Gibara, Cuba Protest Over Blackouts Met with Repression

By Raul Medina Orama (El Toque)
HAVANA TIMES – On September 13, 2025, dozens of people protested in Gibara, a city in the eastern Cuban province of Holguín, against power outages. According to local sources, another blackout that lasted more than 20 hours pushed residents to take to the streets to demand that authorities restore the service, just days after the fifth total collapse of Cuba’s National Electric System (SEN) in less than a year.
According to the testimony of one participant, they took to the streets “in protest over the blackouts,” he said in a live broadcast on Facebook. “A lot of people are coming from Pueblo Nuevo. It’s a demonstration heading toward the [Communist] Party (…), it’s a sea of people,” he added.
Videos shared on social media showed groups of Gibara residents marching in the darkness of the blackout, banging pots and pans and shouting: “The people, united, will never be defeated!” In another moment of the protest, captured in a short video given exclusively to El Toque, they demanded: “Freedom, freedom.”
One protester who spoke to El Toque on condition of anonymity said that the “peaceful march” ended after confronting the authorities and when electricity and water services were restored. However, the following day, agents from the Ministry of the Interior (Minint) began arresting several residents accused of participating in the protest in the coastal city, located on the country’s northern shore.
The source said that at least seven people — including a relative — were arrested and taken to the Pedernales detention center in Holguín. There they were reportedly being processed, depending on the case, for the alleged crimes of contempt, assault, or public disorder, legal categories commonly used by the authorities to punish dissent in Cuba.
Martí Noticias reported that among those arrested were Suleidi Aballe Claro, Reymundo Galván Claro, and Pedro Jose Sanz Garcia, known as “Porron.” Journalist Mario J. Pentón stated that on Sunday, September 14, sources in Gibara told him that the protest had resulted in “more than a dozen detainees.”
A Cuban resident of Gibara posted a video of a police patrol in the Petrocasas neighborhood during an arrest. Photos of other residents arrested after Saturday’s events have also begun circulating on social media.
The police persecution contrasts with the official version.

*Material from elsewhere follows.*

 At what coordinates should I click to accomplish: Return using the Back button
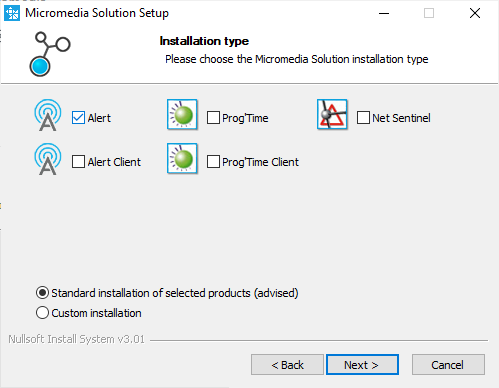287,365
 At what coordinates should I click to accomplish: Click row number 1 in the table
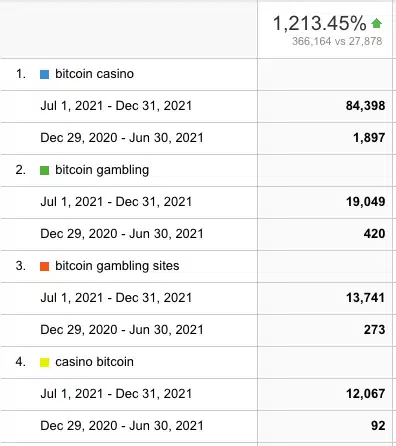21,74

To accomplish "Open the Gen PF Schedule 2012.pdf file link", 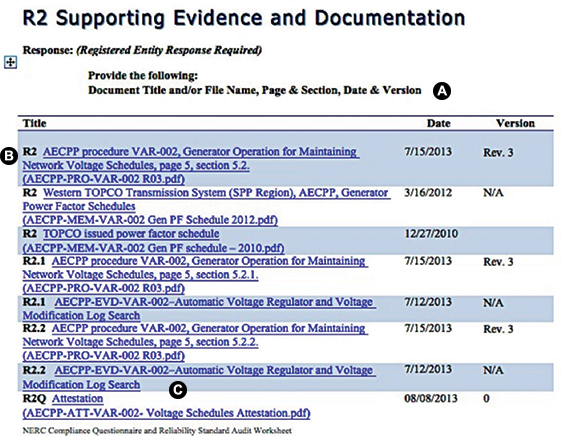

The state television channel Gibaravisión published on social media: “a group of residents of Güirito (…) left their homes to express their discontent from a position of respect and dialogue,” before whom “the authorities came to answer their questions and exchange views. Everything took place on the basis of empathy and respect,” the state outlet assured.
In statements to El Toque following the protests in Gibara, Yaxys Cires, director of strategies at the Cuban Observatory of Human Rights (OCDH), argued that “the socioeconomic situation in Cuba is critical and that the regime is taking a dangerous stance between immobility and repression.”
Disapproval of the authorities imposed by the Cuban Communist Party stands at 92%, according to the VIII Study on the State of Social Rights in Cuba by the OCDH. For the first time since the NGO began conducting this annual survey, blackouts rank as Cubans’ number one concern (72%), slightly surpassing the food crisis (71%). They also expressed discontent over the high cost of living (61%), low wages (45%), and poor public health care (42%).
According to Cires, within officialdom “there isn’t even a credible attempt to find solutions to the problems that plague people. It’s as if they deliberately wanted people to suffer.”
Although since the harsh repression against the July 2021 social uprising — which left hundreds of political prisoners — demonstrations have been fewer in number and more geographically limited, they have not stopped happening.
During 2025, the organization Justicia 11J has documented at least 202 protest events in Cuba of varying magnitude, ranging from street demonstrations to anti-government graffiti, pot-banging protests, and other forms of public expressions of discontent and defiance of power.
In its report Another Year Without Justice (2025), Justicia 11J described the authorities’ response as “a state policy of systematic punishment that combines physical violence, judicial criminalization, and public smear campaigns” against those who take part in demonstrations.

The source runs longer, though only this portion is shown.